【うがじ流・人生の処方箋】
こんにちは。さくら通り整形外科クリニック院長の宇賀治修平です。
誰かと一緒に取り組むと、自分ひとりでは思いつかなかったようなアイデアがポンッと出てくることってありませんか?「なるほど、そういう見方もあるんだ!」って新しい視点がもらえたり、自然とやる気が湧いてきたり。人と関わるって、ただの“協力”以上に、大きなエネルギーになるんですよね。そして不思議なことに、誰かが一生懸命頑張っていると、まわりにもその輝きが伝わって、また別の誰かが「ちょっと手伝おうかな」って集まってくる。その中に、思いもよらない“ご縁”があることも。
だから最近は、「誰かを巻き込んで、みんなで何かを成し遂げるって、すごく面白いことなんじゃないか」と、そんなふうに感じています。

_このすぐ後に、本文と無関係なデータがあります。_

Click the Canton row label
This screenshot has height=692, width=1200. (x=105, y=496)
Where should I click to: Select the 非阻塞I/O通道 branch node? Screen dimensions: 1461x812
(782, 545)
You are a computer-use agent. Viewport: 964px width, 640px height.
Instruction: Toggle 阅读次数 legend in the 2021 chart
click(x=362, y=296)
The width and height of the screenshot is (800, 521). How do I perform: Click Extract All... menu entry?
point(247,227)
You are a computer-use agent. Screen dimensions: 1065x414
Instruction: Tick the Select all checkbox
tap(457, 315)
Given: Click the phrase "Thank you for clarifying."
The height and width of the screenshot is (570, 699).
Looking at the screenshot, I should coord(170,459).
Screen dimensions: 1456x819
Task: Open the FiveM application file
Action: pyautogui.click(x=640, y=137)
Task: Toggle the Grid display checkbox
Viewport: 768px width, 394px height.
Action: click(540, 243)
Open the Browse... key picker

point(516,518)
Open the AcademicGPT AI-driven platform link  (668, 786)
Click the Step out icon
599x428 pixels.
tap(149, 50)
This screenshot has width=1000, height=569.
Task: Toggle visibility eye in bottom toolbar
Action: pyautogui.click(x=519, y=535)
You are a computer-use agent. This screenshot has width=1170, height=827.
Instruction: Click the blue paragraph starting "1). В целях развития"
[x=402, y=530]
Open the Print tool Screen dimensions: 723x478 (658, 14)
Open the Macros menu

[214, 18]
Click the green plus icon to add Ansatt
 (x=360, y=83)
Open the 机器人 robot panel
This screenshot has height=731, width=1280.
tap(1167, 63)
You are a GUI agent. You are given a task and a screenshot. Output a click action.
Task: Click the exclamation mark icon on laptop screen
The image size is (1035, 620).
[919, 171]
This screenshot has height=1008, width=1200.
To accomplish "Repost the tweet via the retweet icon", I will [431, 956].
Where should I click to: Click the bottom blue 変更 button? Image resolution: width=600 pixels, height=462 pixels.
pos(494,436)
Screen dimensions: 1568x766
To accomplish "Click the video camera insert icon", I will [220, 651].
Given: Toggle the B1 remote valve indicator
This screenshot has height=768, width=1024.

もしよかったら、あなたのまわりの誰かを今日ちょっと巻き込んでみませんか?
そこから、きっと何かが始まる気がします。
きっと、相手だけでなく、自分自身の気持ちも少し軽くなるはずです。
【なぜサッカーで足首の捻挫が多いのか?】
「先生、昨日の試合でまた足首を…」 サッカーを頑張る患者さんから、そんな相談を受けることは珍しくありません。
サッカーでは、ボールを追いかけながら激しい切り返しや接触プレーを繰り返すため、足首への負担が非常に大きくなります。特に人工芝やスパイクを履いた状態では、足が固定されやすく、ひねりやすくなるのです。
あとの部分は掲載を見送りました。